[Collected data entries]
= Beginning of Section =

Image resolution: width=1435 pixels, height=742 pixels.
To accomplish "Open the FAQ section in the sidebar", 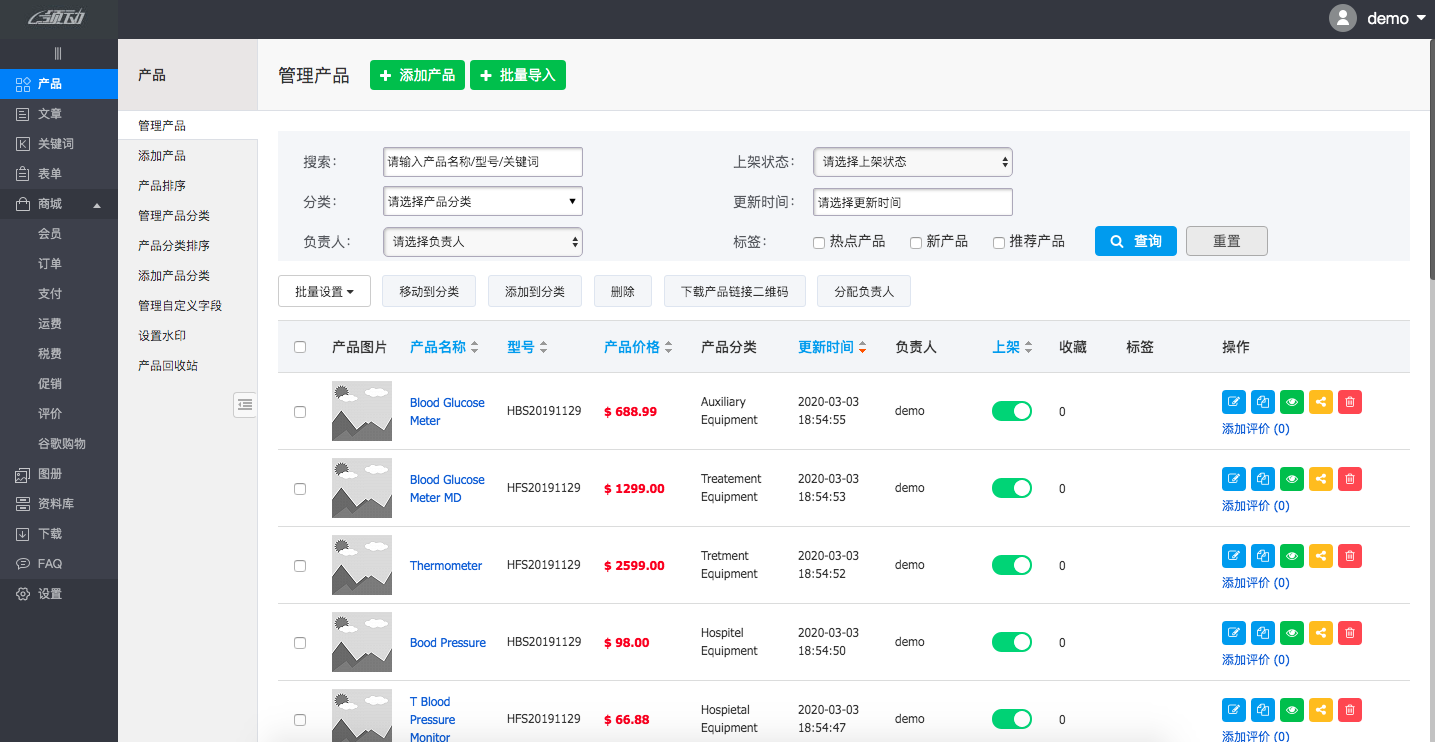I will tap(45, 563).
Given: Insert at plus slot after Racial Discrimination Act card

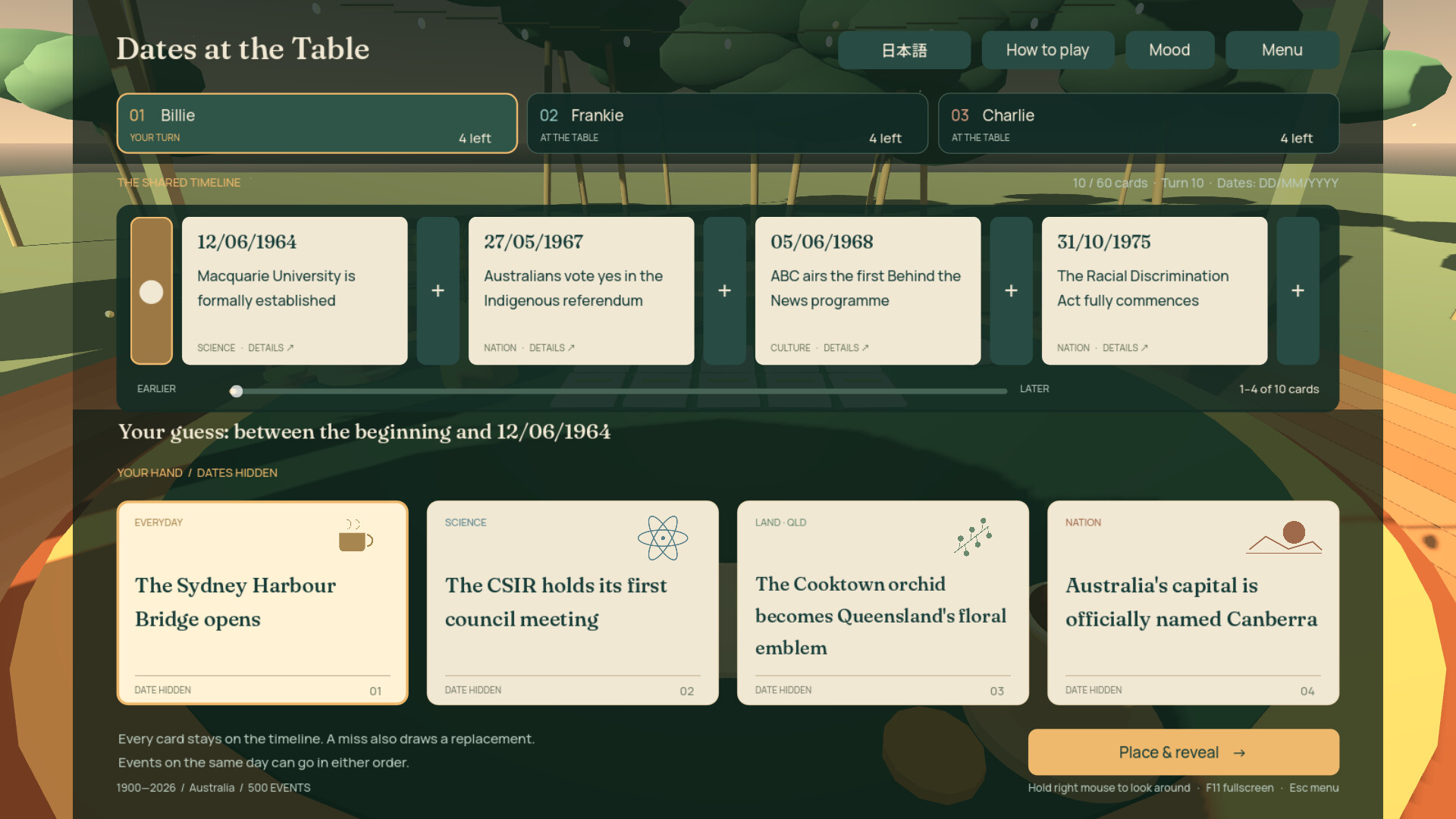Looking at the screenshot, I should (1298, 290).
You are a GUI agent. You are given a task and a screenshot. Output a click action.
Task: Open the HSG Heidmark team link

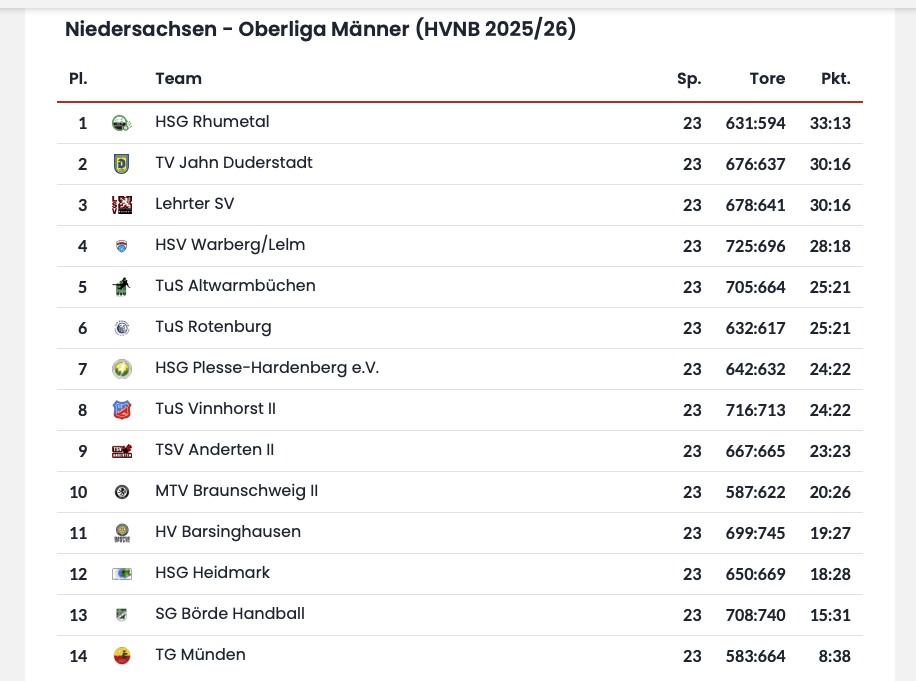coord(212,573)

= End of Section =

[What you have to do]: Give back exactly the lines from the one that contains "You are a GUI" to the final line of the data above, both included, with all pictures removed.

[Result of this exercise]:
You are a GUI agent. You are given a task and a screenshot. Output a click action.
Task: Open the HSG Heidmark team link

coord(212,573)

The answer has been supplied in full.